A cara do Congresso

O ultraconservador Severino Cavalcanti, 74 anos, é um típico representante da maioria dos deputados. Desde os anos 1960 na política, já trocou de legenda seis vezes, sempre se aninhando com o grupo político no poder. De mentalidade medieval, confunde Igreja com Estado e vê o homossexualismo como depravação. Em sua primeira entrevista coletiva, no dia 16, mostrou toda a sua veia conservadora e homofóbica, declarando-se contra a legalização do aborto (inclusive em casos de estupro) e a união civil entre homossexuais.
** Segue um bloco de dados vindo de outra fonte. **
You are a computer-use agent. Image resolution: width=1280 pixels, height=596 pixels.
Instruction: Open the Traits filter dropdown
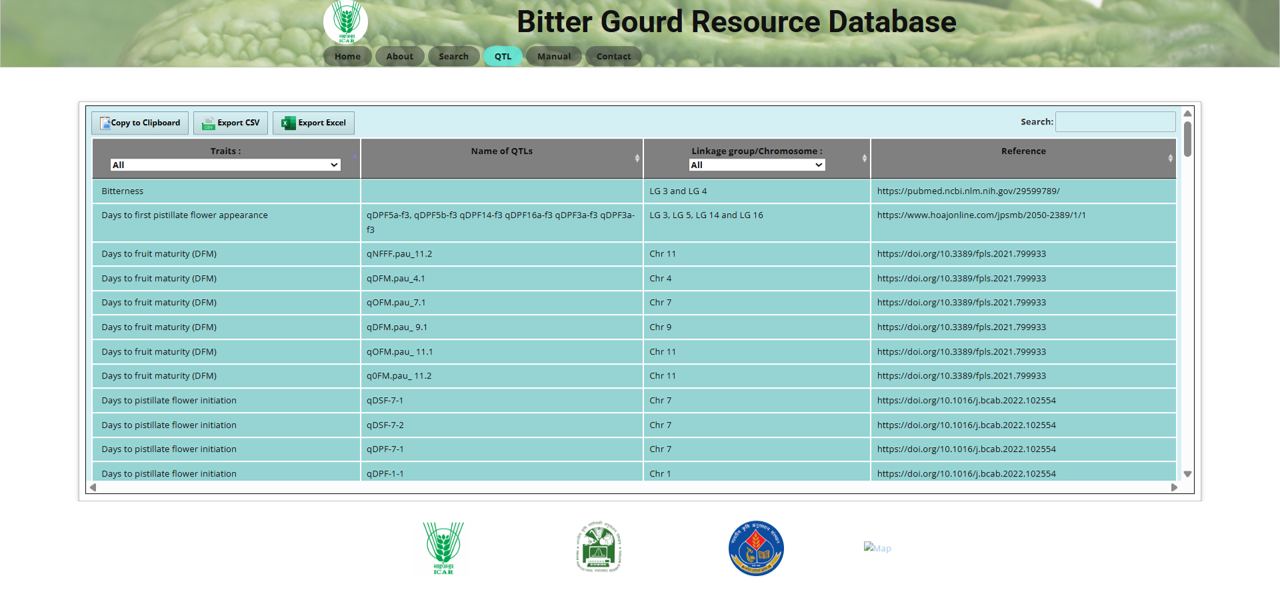[225, 165]
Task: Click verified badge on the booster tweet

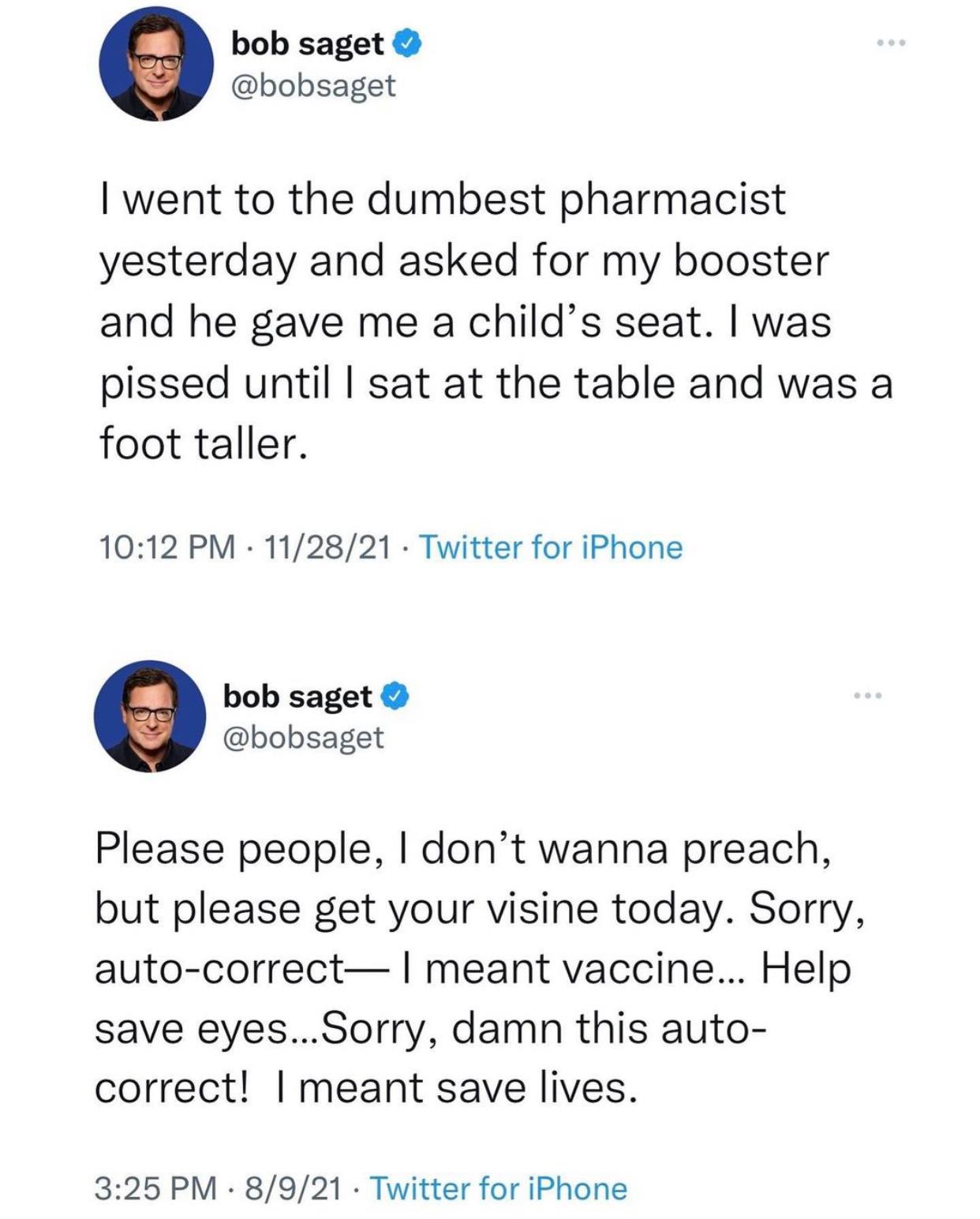Action: point(407,44)
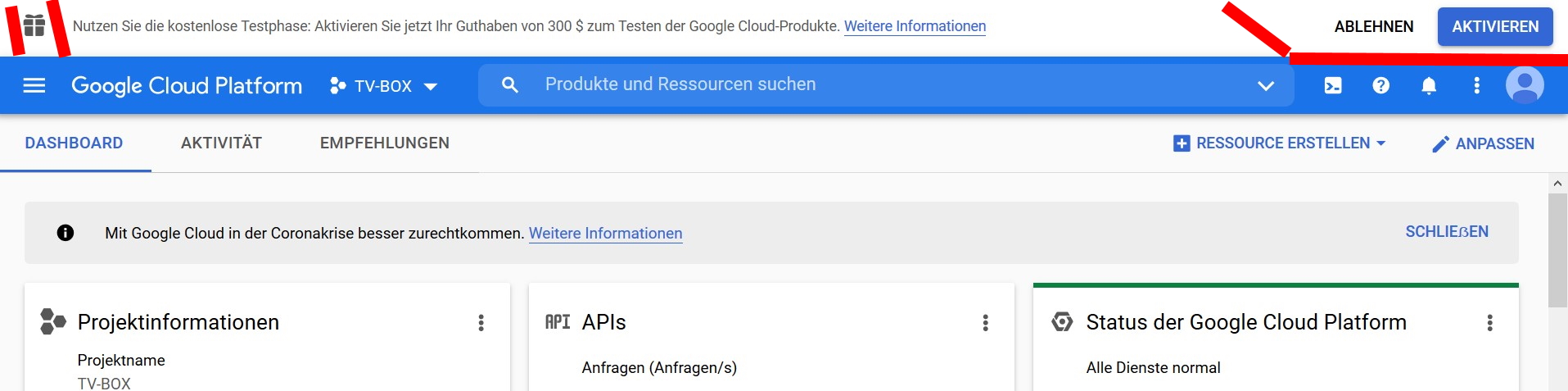Click the Anpassen pencil button

click(1483, 144)
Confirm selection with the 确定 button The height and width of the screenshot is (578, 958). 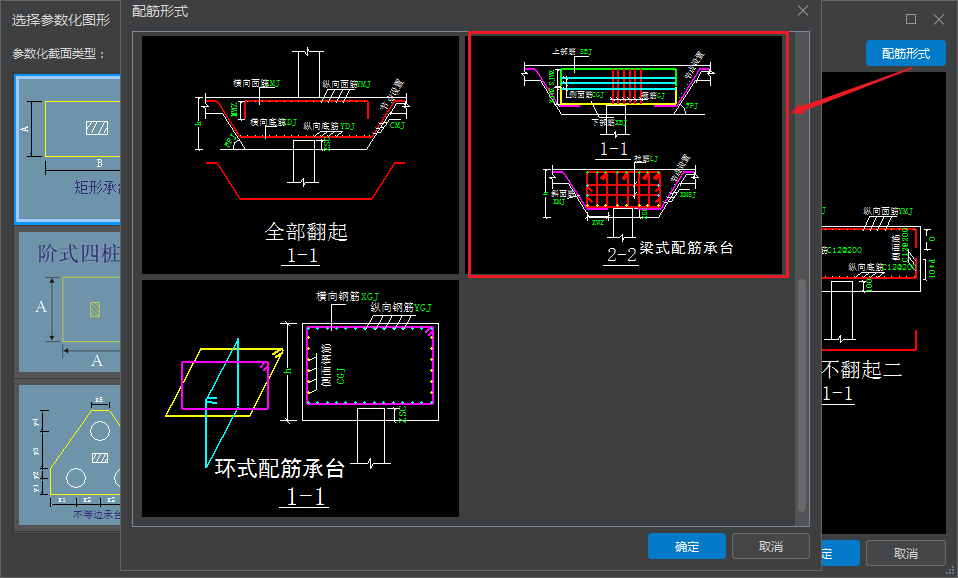click(x=686, y=546)
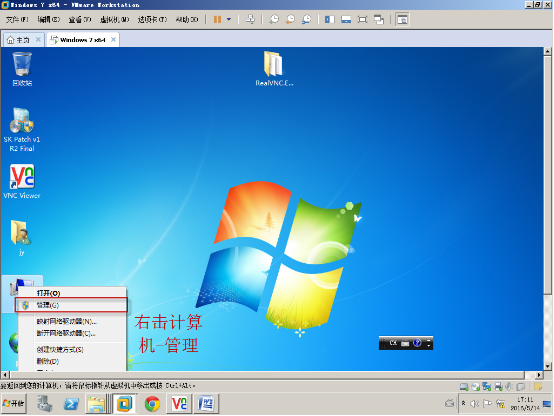This screenshot has height=416, width=554.
Task: Enter full screen mode from the toolbar
Action: pyautogui.click(x=363, y=19)
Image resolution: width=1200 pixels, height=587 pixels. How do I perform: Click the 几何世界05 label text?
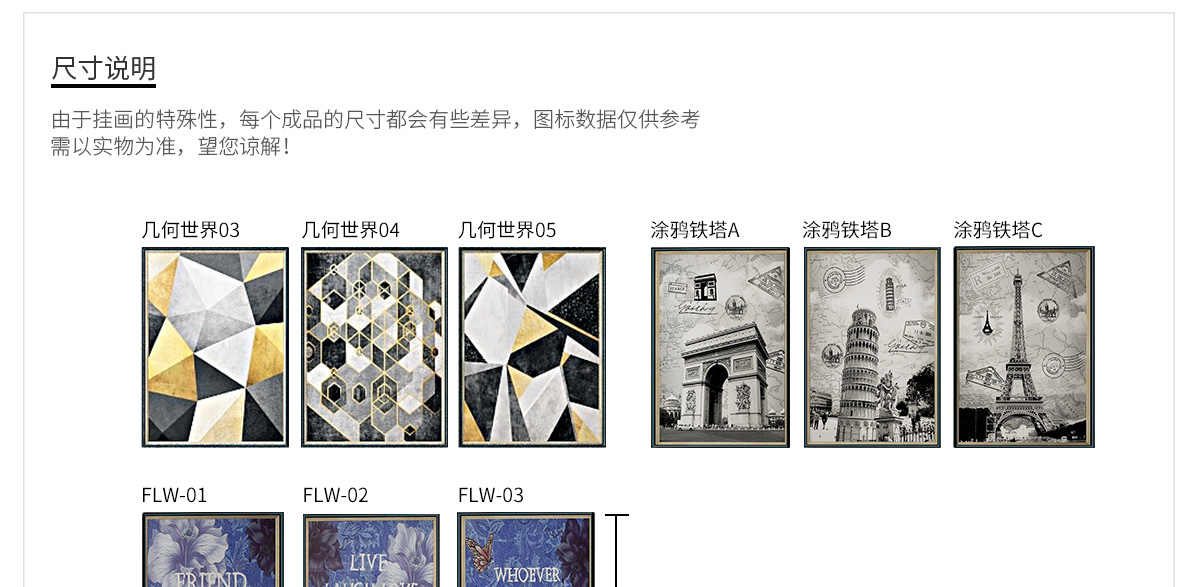pos(507,230)

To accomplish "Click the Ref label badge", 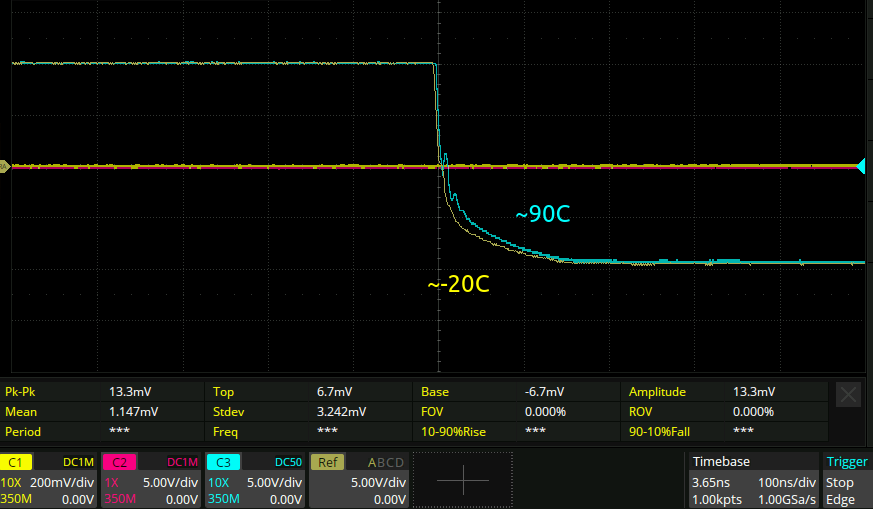I will click(x=327, y=462).
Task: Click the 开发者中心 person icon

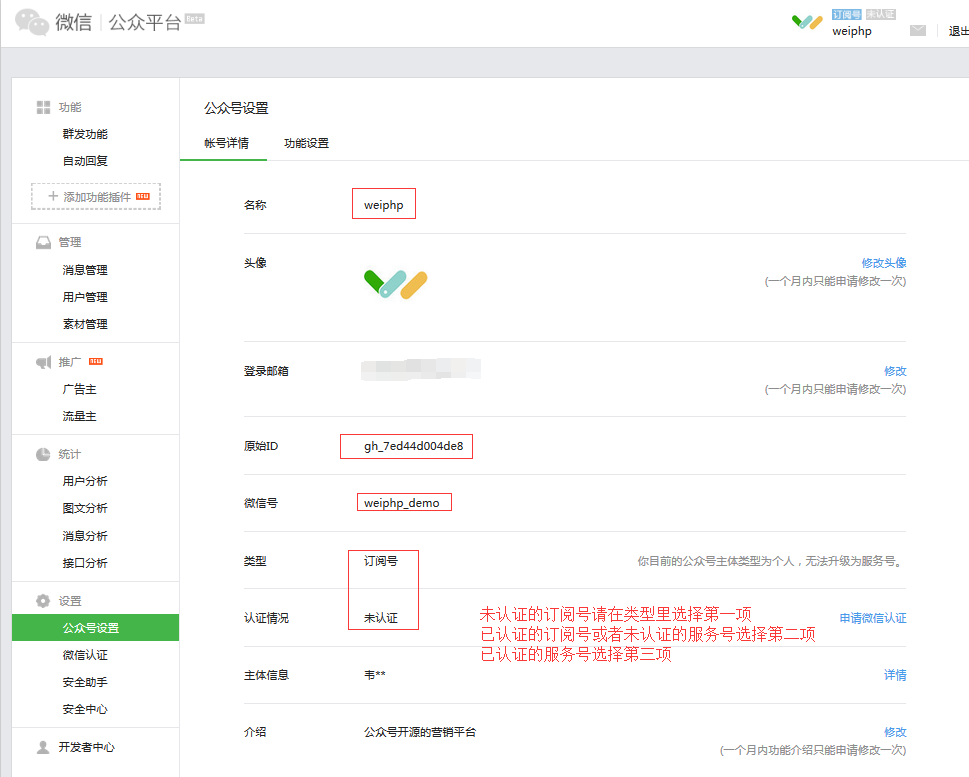Action: point(42,746)
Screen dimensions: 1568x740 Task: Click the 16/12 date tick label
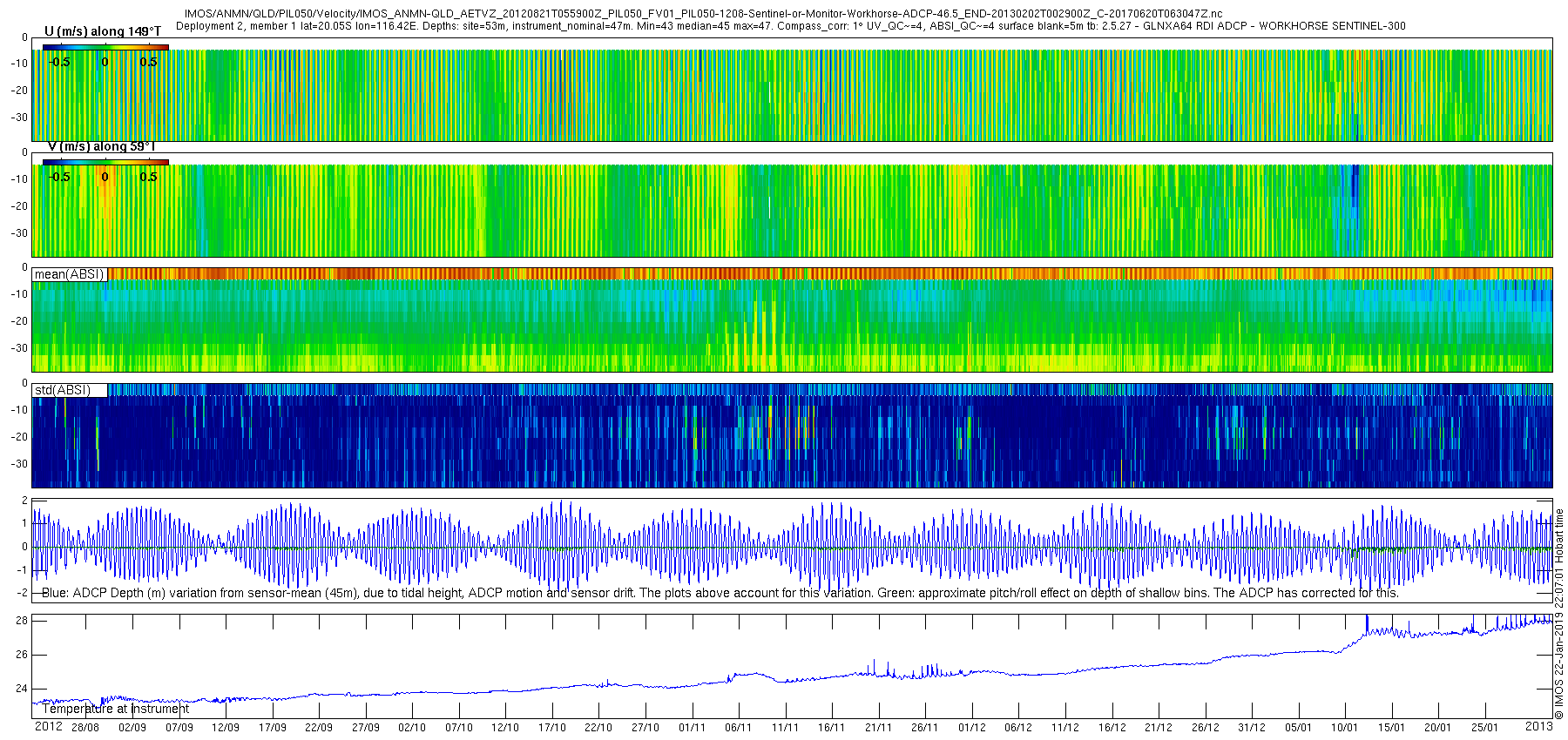tap(1112, 728)
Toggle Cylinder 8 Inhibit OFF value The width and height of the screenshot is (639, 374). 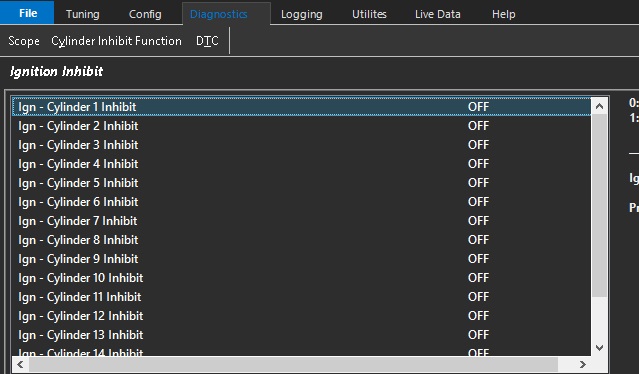tap(478, 240)
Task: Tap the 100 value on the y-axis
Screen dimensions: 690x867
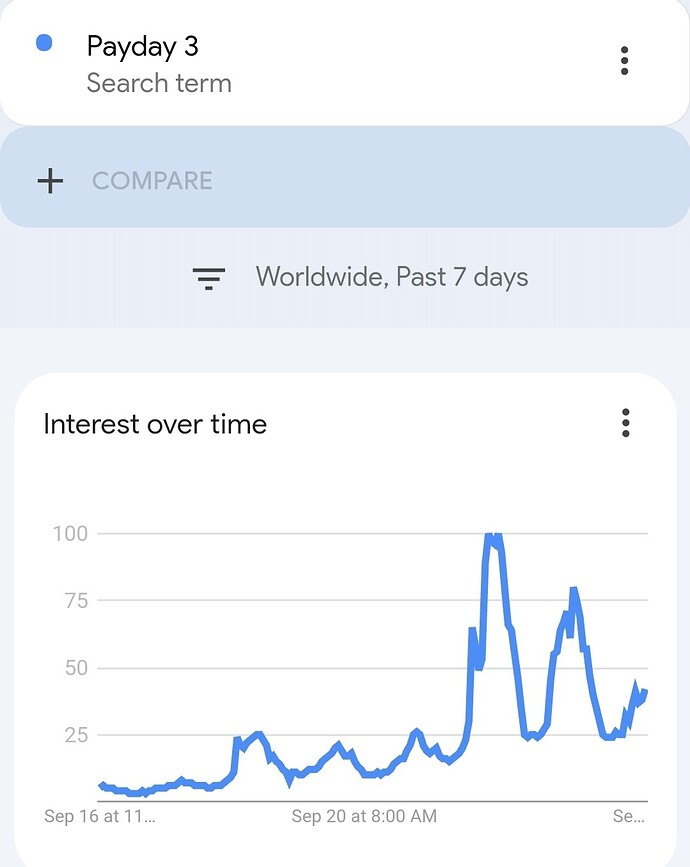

Por duas vezes Severino havia se candidatado à Presidência da Câmara, mas sempre renunciava em troca de cargos em alguma comissão parlamentar. Desta vez, em meio à disputa entre a oposição burguesa e o governo, o grande beneficiado foi um legítimo representante do “baixo clero” – nome dado ao grupo de parlamentares sem muita notoriedade, mas que ganha a vida nas sobras de grandes negociatas.

Defendendo aumento dos salários e recesso de 90 dias para os parlamentares, Severino se elegeu com os votos dos mesmos 300 picaretas que há tempos Lula denunciou, mas que hoje são considerados “aliados”.